Rev Saude Publica 2018;
52:60. [PMID:
29791677 PMCID:
PMC5958974 DOI:
10.11606/s1518-8787.2018052000144]
[Citation(s) in RCA: 3] [Impact Index Per Article: 0.5] [Reference Citation Analysis] [Abstract] [Track Full Text] [Download PDF] [Figures] [Journal Information] [Subscribe] [Scholar Register] [Received: 04/17/2017] [Accepted: 10/18/2017] [Indexed: 11/13/2022] Open
Abstract
OBJECTIVE
To evaluate if the closer follow-up with the supply of insulin pens and the measurement of capillary blood glucose improve the management of older patients with type 2 diabetes without adequate glycemic control despite extensive therapy.
METHODS
This is a prospective, non-randomized, quasi-experimental study.
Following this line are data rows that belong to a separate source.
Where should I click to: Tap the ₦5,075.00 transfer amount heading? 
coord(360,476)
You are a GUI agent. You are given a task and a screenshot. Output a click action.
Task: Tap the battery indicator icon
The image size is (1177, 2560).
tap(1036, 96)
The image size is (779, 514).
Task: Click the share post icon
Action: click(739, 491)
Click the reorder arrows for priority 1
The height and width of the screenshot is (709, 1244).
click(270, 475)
We have included 45 patients over 60 years old, from both sexes, with glycated hemoglobin (HbA1c) > 8.5% using oral hypoglycemic agents and insulin. The intervention consisted of monthly medical visits, with the provision of insulin pens and strips for blood glucose measurement. All patients received insulin pen, refills of Neutral Protamine Hagedorn and regular insulin, needles for the pen, blood glucose meter, and capillary blood glucose tests (three tests/day). Treatment was adjusted with the same endocrinologist monthly for six months. Glycated hemoglobin was measured at baseline and 12 and 24 weeks after intervention.
RESULTS
Glycated hemoglobin at baseline was 10.34% (SE = 0.22%) and 8.54% (SE = 0.24%, p < 0.001) and 8.09% (SE = 0.21%, p < 0.001) at 12 and 24 weeks after intervention, respectively, with a significant reduction from baseline.
CONCLUSIONS
More frequent medical visits, with treatment inputs including the use of insulin pens and self-monitoring, have improved glycemic control (reduction of 2.25% in HbA1C, on average, at 24 weeks of follow-up). Our data support a change in the management and medical behavior of older patients with chronically decompensated diabetes.